Our approach is to create a framework that can support both general and discipline-specific metadata. We envision allowing users to augment the basic set of metadata with other types that address their needs. As the number of available datasets grows, the system will be able to suggest appropriate categories of metadata to include based on the user’s discipline. This will streamline the process of metadata creation.
Consistency in Terminology
An important feature of the system will be the development of controlled knowledge resources—ontologies, value sets, vocabularies, data concept elements (DCEs), and others—that are appropriate for different disciplines and types of research. We will build on existing ontologies, such as the Unified Medical Language System, and also enable users to discover, create, and manage their own knowledge resources.
A controlled set of semantic options eases the process of metadata entry, as the system provides relevant choices to users based on discipline and subject matter, and suggests the best choices based on ‘intelligent’ features like auto-completion, predictive correlations, and user history. Further, users can see more information about their choices, and make better selections based on the context that can be provided.
The consistent use of controlled terminology aids researchers searching for data as well. Not only will searches be able to find the common terms that have been suggested as the metadata is created, those terms can be related to other concepts using semantic technologies, and searches can leverage those relationships to identify other related materials.
We will use machine-learning techniques to facilitate both predictive entry of metadata and metadata quality assurance.
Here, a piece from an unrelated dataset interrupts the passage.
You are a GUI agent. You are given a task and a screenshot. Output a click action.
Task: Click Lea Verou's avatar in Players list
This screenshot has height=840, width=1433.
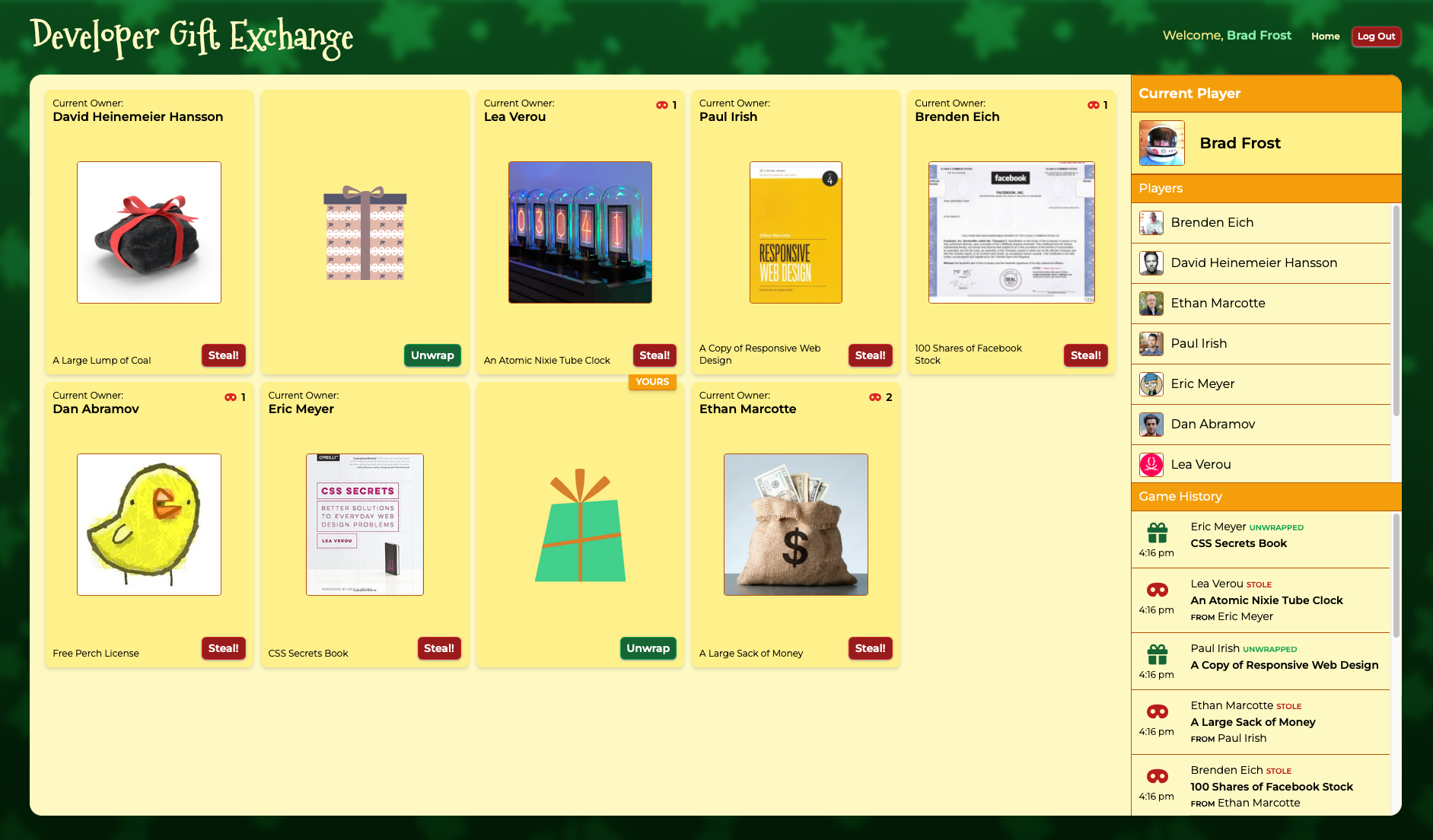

By analyzing past entries, we can develop predictions of not just the likeliest values for given fields, but the fields that are most likely to be needed for a particular data set, and even for a particular template.
Through a multi-pronged approach to integration of our analytic results, we will work to make it simple, educational, and maybe even fun, for scientists to annotate their experimental data in ways that will ensure their value to the scientific community.
The ability to edit metadata after its initial creation is essential. New discoveries will inevitably uncover important links between datasets that previously seemed unrelated. Terminology will naturally change over time, as knowledge and language evolve. Individual datasets and studies do not exist in isolation, but become related to other artifacts through citation and commentary.
Editing will allow researchers to show relationships between different datasets and papers. Examples include:
- Meta-analyses of multiple datasets or papers;
- Letters to the editor and responses to a particular paper;
- Further research that reproduces or builds on results from a previous study; and
- Semantic analyses discovering common entities across multiple domains, entities, or even entity types (e.g., database entries, papers, and ontologies).
Training and Outreach
To ensure acceptance and success of the new framework, we plan to train the community in the use of metadata and our system. Our training mission will be broad, including among other activities:
- The education of graduate students and post-doctoral fellows in the use of community standards and semantic technology in support of Big Data research;
- The instruction of biomedical investigators in the use of our Center’s technology;
- The instruction of investigators in the use of metadata technologies generally; and
- The indoctrination of the research community in the importance of metadata and the benefits that high-quality data annotation offer the scientific process.
Building on Past Work and Leveraging Ongoing Collaborations
We do not seek to “reinvent the wheel”—CEDAR builds on several longstanding projects of national scope that provide critical ideas, existing standards, related services, and robust software.
As a part of NIH’s Big Data to Knowledge (BD2K) initiative, the CEDAR center will leverage the community of investigators working on common interests and solutions. This community will provide both technical expertise and solutions, and user communities to adopt and provide feedback on our own solutions.
Our work takes advantage of the NIH’s 10‑year investment in the National Center for Biomedical Ontology (NCBO) under its program of National Centers for Biomedical Computing, and builds on the NIH’s 25‑year investment in the Protégé resource at Stanford University.
We will validate our work in the context of ImmPort, the NIAID’s repository of all datasets developed from grants in its portfolio, offering us a comprehensive and vibrant microcosm in which to test our ideas and to learn from dedicated collaborators.